──────── DATA FOR THE TASK

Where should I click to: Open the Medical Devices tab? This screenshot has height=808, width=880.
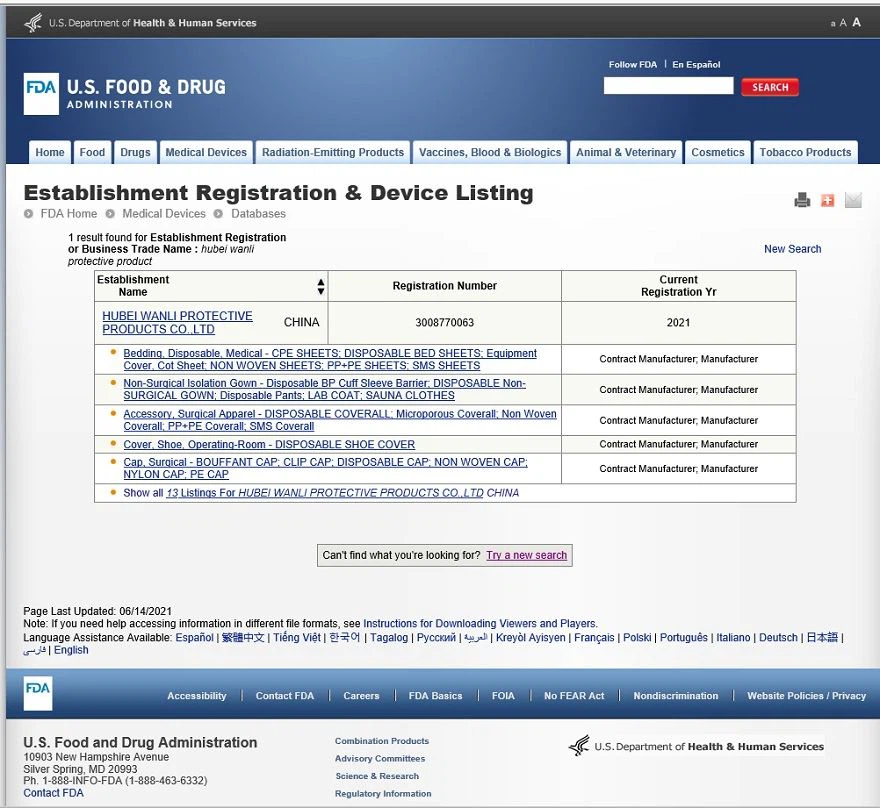coord(206,153)
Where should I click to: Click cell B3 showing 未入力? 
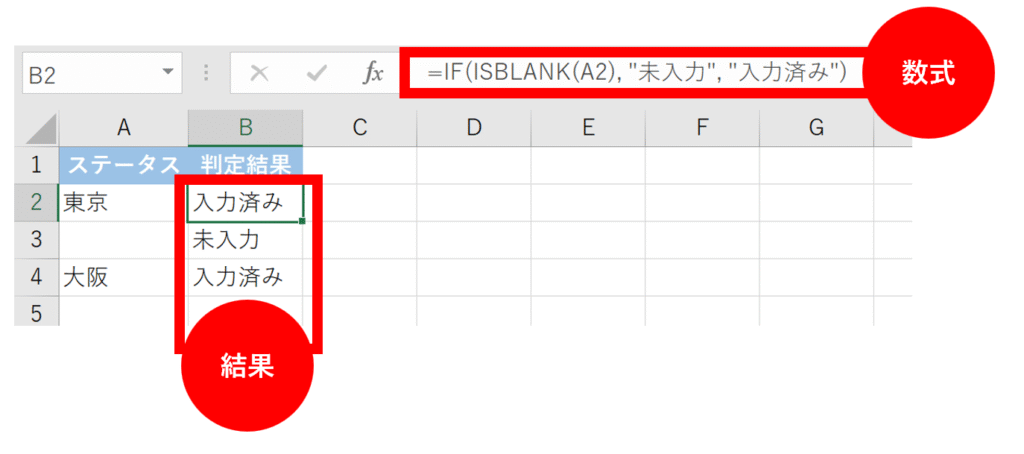click(245, 240)
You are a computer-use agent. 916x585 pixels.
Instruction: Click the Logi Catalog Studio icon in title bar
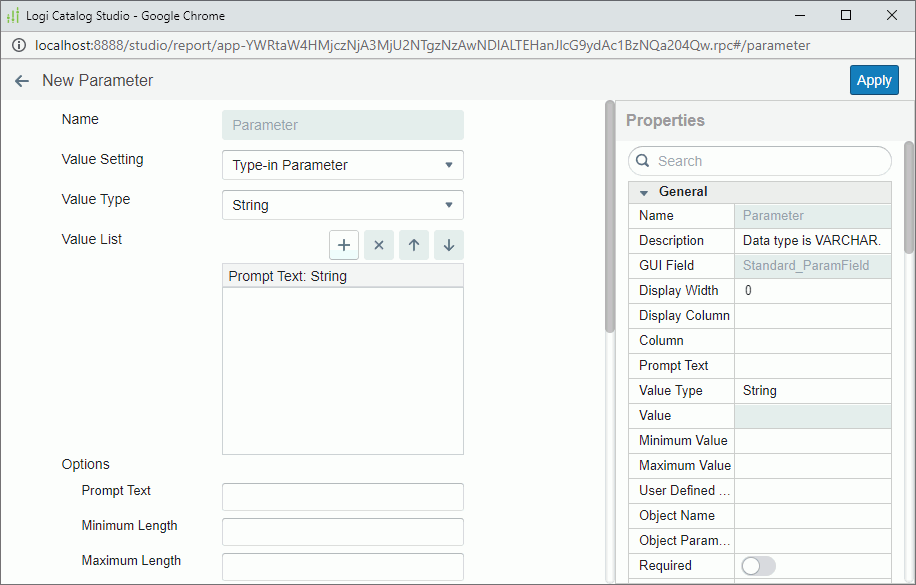pyautogui.click(x=14, y=15)
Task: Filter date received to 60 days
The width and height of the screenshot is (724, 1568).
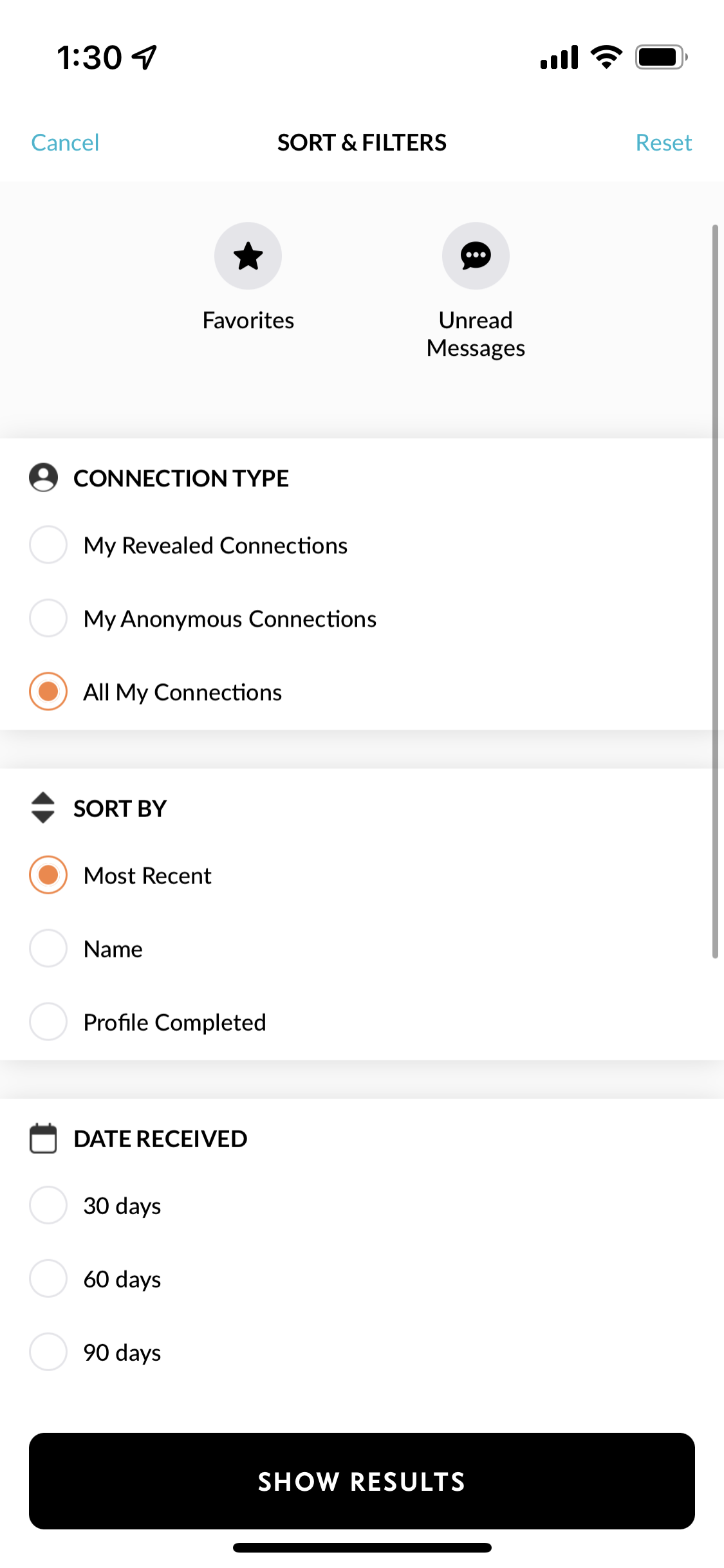Action: point(48,1278)
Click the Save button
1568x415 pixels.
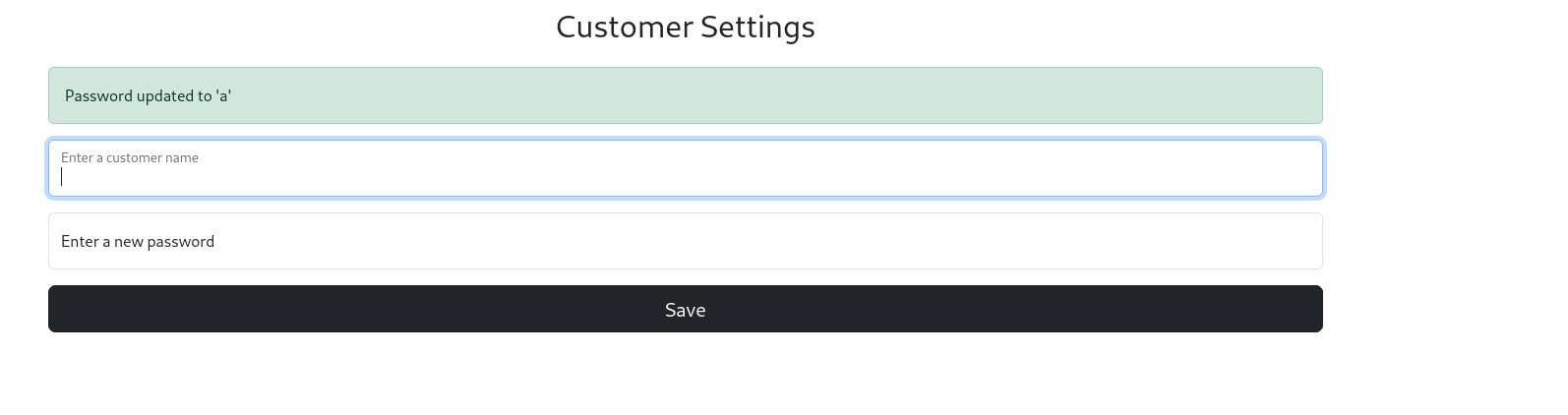point(685,309)
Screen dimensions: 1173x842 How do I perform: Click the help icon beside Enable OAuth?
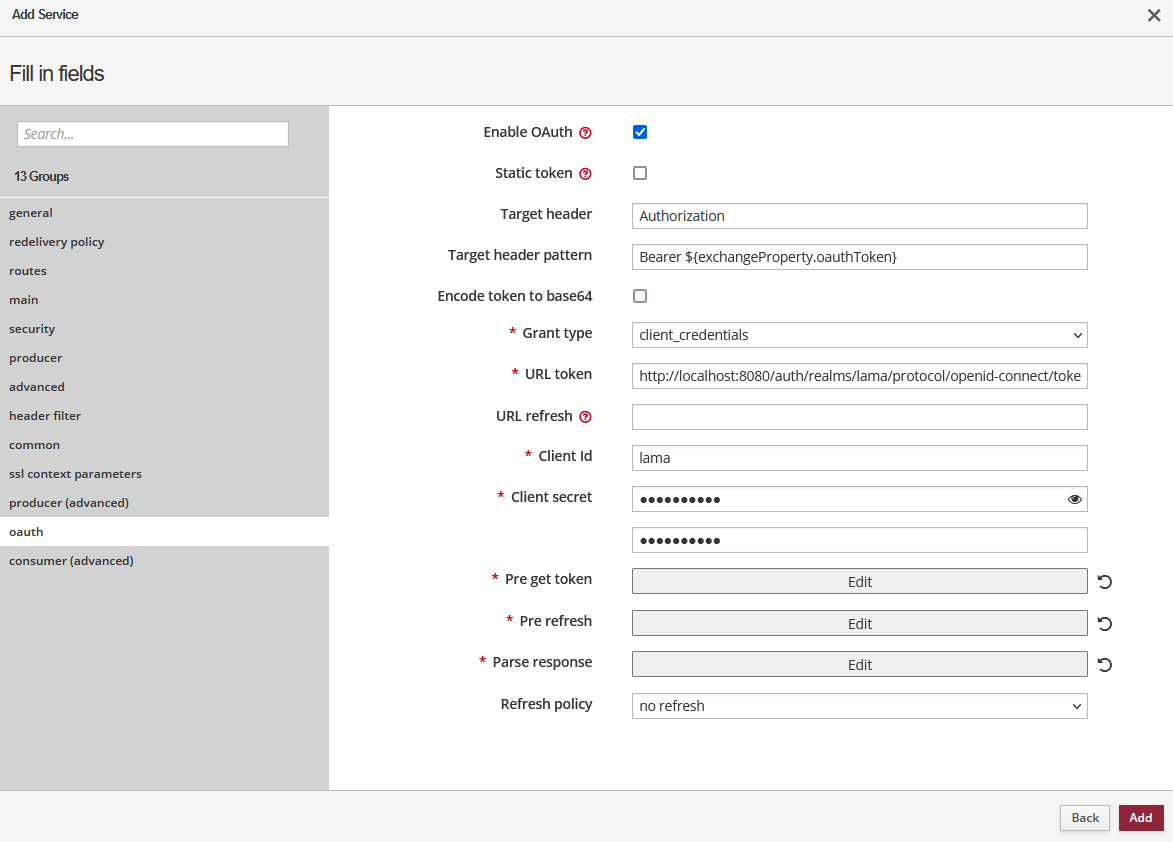click(x=586, y=131)
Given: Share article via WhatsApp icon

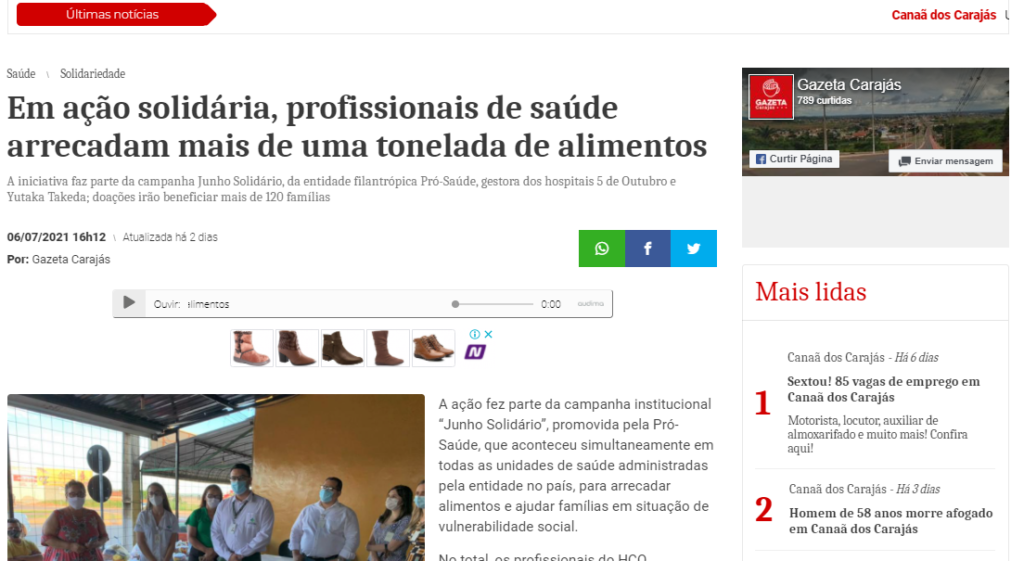Looking at the screenshot, I should [601, 248].
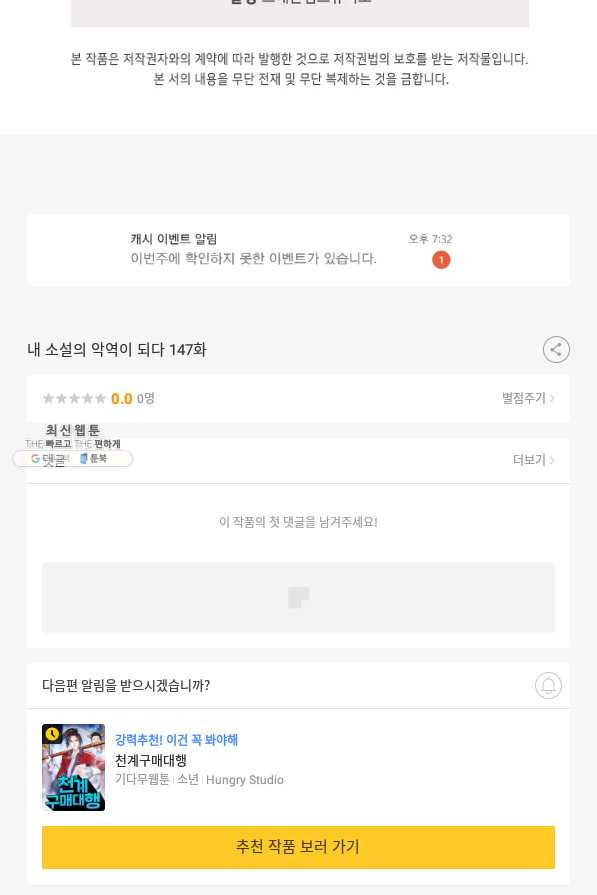Click the 천계구매대행 title text
The width and height of the screenshot is (597, 895).
click(151, 760)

────────────────

(ASSIGNED TASK):
Give back, word for word, the lines from the line that contains "Instruction: Click the" through the last line of the records, with no pictures and nothing else.

(WRITTEN RESPONSE):
Instruction: Click the Logi Catalog Studio icon in title bar
pyautogui.click(x=14, y=15)
Task: Filter date received to 60 days
The width and height of the screenshot is (724, 1568).
Action: point(48,1278)
Click the Save button
1568x415 pixels.
point(685,309)
Screen dimensions: 1173x842 How do I perform: Click the help icon beside Enable OAuth?
click(x=586, y=131)
Given: Share article via WhatsApp icon

Looking at the screenshot, I should [601, 248].
Click the 천계구매대행 title text
The width and height of the screenshot is (597, 895).
click(151, 760)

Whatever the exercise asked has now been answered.